It started a spate of "horrible hate-filled, aggressive messages containing vile language from those who have no involvement with this issue," according to DiMille.

DiMille issued a public apology on Sweetery's Facebook page on Tuesday, saying he had no part in the wording of the email. "Yes, it came from a company computer, but it was not sent by myself or any member of management," he said. "It's a terrible offense, yes, but everyone makes mistakes."

At first, DiMille refused to fire the staff who composed the email. He even suggested that De Pascale wasn't as innocent as she claimed to be. DeMille said, "I think clients bear some responsibility to be good clients. From my understanding, that did not happen in this situation and it's unfortunate that it escalated to this level."

In the end, DeMille changed his tune by Tuesday evening and decided to fire the employee who wrote the scathing letter. "I had a conversation with our associate who wrote to the client and told him that we had no choice but to let him go based on the pain that has been caused to Amanda," he said.

He even wrote a letter of apology to Amanda. "It does deeply matter to us that you were offended by what was written to you," he wrote. "I know it will be difficult for you to believe this but our company's culture is not like what your experience has been, yet the experience that you encountered did happen.

"The 'whys' and the 'whats' don't matter as much as what was written to you out of apparent frustration by my, now former, associate.
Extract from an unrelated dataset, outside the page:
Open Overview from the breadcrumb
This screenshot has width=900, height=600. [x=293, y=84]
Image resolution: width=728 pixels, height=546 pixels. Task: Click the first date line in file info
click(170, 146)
No one, whether it is a client or anyone, should be subjected to the type of message that you received," he added.

For her part, De Pascale said no bride deserves to be insulted the way she had been by Sweetery NYC. "I could have reached out earlier and said maybe I'm not interested, but when you're planning a wedding you reach out to a lot of vendors, and there was absolutely no money exchanged," she said. "No other vendors had harassed me like this or belittled me, and I hope this never happens to another bride or customer ever again."